## Work item:
Copy the data below. Keep every line exactly as it is.

## Information given:
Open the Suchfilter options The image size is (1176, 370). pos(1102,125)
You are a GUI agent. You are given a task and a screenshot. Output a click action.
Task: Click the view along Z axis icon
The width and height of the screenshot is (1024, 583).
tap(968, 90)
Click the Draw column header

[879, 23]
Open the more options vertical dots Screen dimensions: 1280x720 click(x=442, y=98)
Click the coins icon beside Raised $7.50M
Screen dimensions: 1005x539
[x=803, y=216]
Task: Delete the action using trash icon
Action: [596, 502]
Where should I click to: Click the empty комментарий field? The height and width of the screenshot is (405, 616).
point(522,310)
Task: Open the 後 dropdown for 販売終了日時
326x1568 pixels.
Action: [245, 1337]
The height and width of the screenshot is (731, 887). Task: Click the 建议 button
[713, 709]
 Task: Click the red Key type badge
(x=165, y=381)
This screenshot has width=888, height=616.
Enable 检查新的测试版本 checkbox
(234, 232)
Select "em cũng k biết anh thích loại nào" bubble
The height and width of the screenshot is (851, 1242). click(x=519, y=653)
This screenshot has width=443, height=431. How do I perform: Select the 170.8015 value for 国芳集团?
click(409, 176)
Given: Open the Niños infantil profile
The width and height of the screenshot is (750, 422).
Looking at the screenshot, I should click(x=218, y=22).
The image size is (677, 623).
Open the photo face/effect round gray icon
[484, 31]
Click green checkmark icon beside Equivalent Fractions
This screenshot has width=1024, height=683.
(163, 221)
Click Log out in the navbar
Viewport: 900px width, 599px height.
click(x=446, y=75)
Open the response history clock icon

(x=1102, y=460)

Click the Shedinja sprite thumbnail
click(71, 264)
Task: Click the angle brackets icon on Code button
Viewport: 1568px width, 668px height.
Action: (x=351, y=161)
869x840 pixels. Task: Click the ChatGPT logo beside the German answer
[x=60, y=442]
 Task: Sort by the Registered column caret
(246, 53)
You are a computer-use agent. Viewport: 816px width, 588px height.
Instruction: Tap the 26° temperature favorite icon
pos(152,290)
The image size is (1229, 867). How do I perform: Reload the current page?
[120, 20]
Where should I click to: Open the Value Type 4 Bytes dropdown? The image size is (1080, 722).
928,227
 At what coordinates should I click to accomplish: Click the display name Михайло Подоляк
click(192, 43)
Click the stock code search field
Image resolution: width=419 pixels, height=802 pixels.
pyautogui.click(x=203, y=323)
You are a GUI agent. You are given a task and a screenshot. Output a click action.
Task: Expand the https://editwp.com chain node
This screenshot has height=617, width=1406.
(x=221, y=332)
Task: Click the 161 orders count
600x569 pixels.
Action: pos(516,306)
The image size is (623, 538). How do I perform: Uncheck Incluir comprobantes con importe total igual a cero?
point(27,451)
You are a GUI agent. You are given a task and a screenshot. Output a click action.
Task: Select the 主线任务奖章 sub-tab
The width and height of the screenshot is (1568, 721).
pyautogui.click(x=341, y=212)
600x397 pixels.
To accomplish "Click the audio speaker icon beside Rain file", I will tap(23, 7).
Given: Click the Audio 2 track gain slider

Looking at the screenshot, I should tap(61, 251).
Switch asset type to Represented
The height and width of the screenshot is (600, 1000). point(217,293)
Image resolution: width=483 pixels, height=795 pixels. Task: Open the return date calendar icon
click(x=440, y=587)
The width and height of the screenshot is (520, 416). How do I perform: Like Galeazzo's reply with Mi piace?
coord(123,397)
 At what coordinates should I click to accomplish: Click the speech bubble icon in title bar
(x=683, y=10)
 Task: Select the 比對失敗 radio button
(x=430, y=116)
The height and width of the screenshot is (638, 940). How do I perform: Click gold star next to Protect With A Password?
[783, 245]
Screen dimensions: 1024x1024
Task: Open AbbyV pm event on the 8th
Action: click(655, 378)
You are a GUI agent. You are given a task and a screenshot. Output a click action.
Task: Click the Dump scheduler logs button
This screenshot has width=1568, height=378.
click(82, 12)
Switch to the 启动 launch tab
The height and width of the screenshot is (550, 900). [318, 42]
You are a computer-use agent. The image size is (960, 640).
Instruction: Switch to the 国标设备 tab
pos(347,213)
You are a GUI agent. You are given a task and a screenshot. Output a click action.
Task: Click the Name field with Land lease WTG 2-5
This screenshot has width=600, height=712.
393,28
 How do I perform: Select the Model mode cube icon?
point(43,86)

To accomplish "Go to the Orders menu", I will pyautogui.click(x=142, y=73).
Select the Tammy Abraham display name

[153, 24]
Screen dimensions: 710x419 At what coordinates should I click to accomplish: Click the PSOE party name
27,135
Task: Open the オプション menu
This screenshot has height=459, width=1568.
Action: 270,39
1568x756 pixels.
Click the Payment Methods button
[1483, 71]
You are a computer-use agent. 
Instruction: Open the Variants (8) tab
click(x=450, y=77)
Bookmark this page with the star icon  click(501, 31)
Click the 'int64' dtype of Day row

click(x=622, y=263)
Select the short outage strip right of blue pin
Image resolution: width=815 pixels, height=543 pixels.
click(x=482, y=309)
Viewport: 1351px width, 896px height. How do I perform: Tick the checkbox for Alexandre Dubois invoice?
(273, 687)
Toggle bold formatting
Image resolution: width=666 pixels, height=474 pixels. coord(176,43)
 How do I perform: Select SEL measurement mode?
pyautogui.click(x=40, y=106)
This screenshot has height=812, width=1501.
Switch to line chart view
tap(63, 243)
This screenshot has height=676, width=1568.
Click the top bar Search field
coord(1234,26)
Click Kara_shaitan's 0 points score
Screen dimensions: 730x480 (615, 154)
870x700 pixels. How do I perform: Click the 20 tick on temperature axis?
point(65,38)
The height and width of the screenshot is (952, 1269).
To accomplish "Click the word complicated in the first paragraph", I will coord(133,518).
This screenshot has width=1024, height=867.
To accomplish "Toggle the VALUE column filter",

## Response to this exercise:
Open the Suchfilter options The image size is (1176, 370). pos(1102,125)
You are a GUI agent. You are given a task and a screenshot. Output a click action.
Task: Click the view along Z axis icon
The width and height of the screenshot is (1024, 583).
tap(968, 90)
Click the Draw column header

[879, 23]
Open the more options vertical dots Screen dimensions: 1280x720 click(x=442, y=98)
Click the coins icon beside Raised $7.50M
Screen dimensions: 1005x539
[x=803, y=216]
Task: Delete the action using trash icon
Action: [596, 502]
Where should I click to: Click the empty комментарий field? The height and width of the screenshot is (405, 616).
point(522,310)
Task: Open the 後 dropdown for 販売終了日時
326x1568 pixels.
Action: [245, 1337]
The height and width of the screenshot is (731, 887). Task: Click the 建议 button
[713, 709]
 Task: Click the red Key type badge
(x=165, y=381)
This screenshot has width=888, height=616.
Enable 检查新的测试版本 checkbox
(234, 232)
Select "em cũng k biết anh thích loại nào" bubble
The height and width of the screenshot is (851, 1242). click(x=519, y=653)
This screenshot has width=443, height=431. How do I perform: Select the 170.8015 value for 国芳集团?
click(409, 176)
Given: Open the Niños infantil profile
The width and height of the screenshot is (750, 422).
Looking at the screenshot, I should click(x=218, y=22).
The image size is (677, 623).
Open the photo face/effect round gray icon
[484, 31]
Click green checkmark icon beside Equivalent Fractions
This screenshot has width=1024, height=683.
(163, 221)
Click Log out in the navbar
Viewport: 900px width, 599px height.
click(x=446, y=75)
Open the response history clock icon

(x=1102, y=460)

Click the Shedinja sprite thumbnail
click(71, 264)
Task: Click the angle brackets icon on Code button
Viewport: 1568px width, 668px height.
Action: (x=351, y=161)
869x840 pixels. Task: Click the ChatGPT logo beside the German answer
[x=60, y=442]
 Task: Sort by the Registered column caret
(246, 53)
You are a computer-use agent. Viewport: 816px width, 588px height.
Instruction: Tap the 26° temperature favorite icon
pos(152,290)
The image size is (1229, 867). How do I perform: Reload the current page?
[120, 20]
Where should I click to: Open the Value Type 4 Bytes dropdown? The image size is (1080, 722).
928,227
 At what coordinates should I click to accomplish: Click the display name Михайло Подоляк
click(192, 43)
Click the stock code search field
Image resolution: width=419 pixels, height=802 pixels.
pyautogui.click(x=203, y=323)
You are a GUI agent. You are given a task and a screenshot. Output a click action.
Task: Expand the https://editwp.com chain node
This screenshot has height=617, width=1406.
(x=221, y=332)
Task: Click the 161 orders count
600x569 pixels.
Action: pos(516,306)
The image size is (623, 538). How do I perform: Uncheck Incluir comprobantes con importe total igual a cero?
point(27,451)
You are a GUI agent. You are given a task and a screenshot. Output a click action.
Task: Select the 主线任务奖章 sub-tab
The width and height of the screenshot is (1568, 721).
pyautogui.click(x=341, y=212)
600x397 pixels.
To accomplish "Click the audio speaker icon beside Rain file", I will tap(23, 7).
Given: Click the Audio 2 track gain slider

Looking at the screenshot, I should tap(61, 251).
Switch asset type to Represented
The height and width of the screenshot is (600, 1000). point(217,293)
Image resolution: width=483 pixels, height=795 pixels. Task: Open the return date calendar icon
click(x=440, y=587)
The width and height of the screenshot is (520, 416). How do I perform: Like Galeazzo's reply with Mi piace?
coord(123,397)
 At what coordinates should I click to accomplish: Click the speech bubble icon in title bar
(x=683, y=10)
 Task: Select the 比對失敗 radio button
(x=430, y=116)
The height and width of the screenshot is (638, 940). How do I perform: Click gold star next to Protect With A Password?
[783, 245]
Screen dimensions: 1024x1024
Task: Open AbbyV pm event on the 8th
Action: click(655, 378)
You are a GUI agent. You are given a task and a screenshot. Output a click action.
Task: Click the Dump scheduler logs button
This screenshot has width=1568, height=378.
click(82, 12)
Switch to the 启动 launch tab
The height and width of the screenshot is (550, 900). [318, 42]
You are a computer-use agent. The image size is (960, 640).
Instruction: Switch to the 国标设备 tab
pos(347,213)
You are a GUI agent. You are given a task and a screenshot. Output a click action.
Task: Click the Name field with Land lease WTG 2-5
This screenshot has width=600, height=712.
393,28
 How do I perform: Select the Model mode cube icon?
point(43,86)

To accomplish "Go to the Orders menu", I will pyautogui.click(x=142, y=73).
Select the Tammy Abraham display name

[153, 24]
Screen dimensions: 710x419 At what coordinates should I click to accomplish: Click the PSOE party name
27,135
Task: Open the オプション menu
This screenshot has height=459, width=1568.
Action: 270,39
1568x756 pixels.
Click the Payment Methods button
[1483, 71]
You are a computer-use agent. 
Instruction: Open the Variants (8) tab
click(x=450, y=77)
Bookmark this page with the star icon  click(501, 31)
Click the 'int64' dtype of Day row

click(x=622, y=263)
Select the short outage strip right of blue pin
Image resolution: width=815 pixels, height=543 pixels.
click(x=482, y=309)
Viewport: 1351px width, 896px height. How do I perform: Tick the checkbox for Alexandre Dubois invoice?
(273, 687)
Toggle bold formatting
Image resolution: width=666 pixels, height=474 pixels. coord(176,43)
 How do I perform: Select SEL measurement mode?
pyautogui.click(x=40, y=106)
This screenshot has height=812, width=1501.
Switch to line chart view
tap(63, 243)
This screenshot has height=676, width=1568.
Click the top bar Search field
coord(1234,26)
Click Kara_shaitan's 0 points score
Screen dimensions: 730x480 (615, 154)
870x700 pixels. How do I perform: Click the 20 tick on temperature axis?
point(65,38)
The height and width of the screenshot is (952, 1269).
To accomplish "Click the word complicated in the first paragraph", I will coord(133,518).
This screenshot has width=1024, height=867.
To accomplish "Toggle the VALUE column filter",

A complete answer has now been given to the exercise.